¿La calma que precede a la tempestad?

Estas últimas semanas, hemos tenido numerosas referencias de los destrozos que acarrean los huracanes. Su dirección, su potencia son conocidas. Y también lo es el que, una vez en el ojo del fenómeno, emerge una calma que solo es el anticipo del golpe que vendrá a continuación. Los últimos meses tengo la extraña, y desazonadora, percepción que algo de eso nos pasa, aquí en Catalunya y también en España y el conjunto de la UE.

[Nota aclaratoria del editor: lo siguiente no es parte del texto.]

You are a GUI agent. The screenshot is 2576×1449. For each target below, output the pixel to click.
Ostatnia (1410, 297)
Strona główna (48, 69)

Vaya por delante que estoy convencido de que los humanos tenemos poco margen de maniobra, otra forma de definir el conocido pesimismo de la razón. Simplemente por diseño evolutivo. Léanse el texto de Robert Meyer y Howard Kunreuther, ‘The Ostrich Paradox’ (2017), acerca de lo mal preparados que estamos para lidiar con desastres, y probablemente estarán de acuerdo con la lista de descomunales sesgos en nuestro comportamiento, individual y en particular colectivo: el de amnesia de los peores momentos, el del optimismo sin base, el de la tranquilidad por pequeñas acciones…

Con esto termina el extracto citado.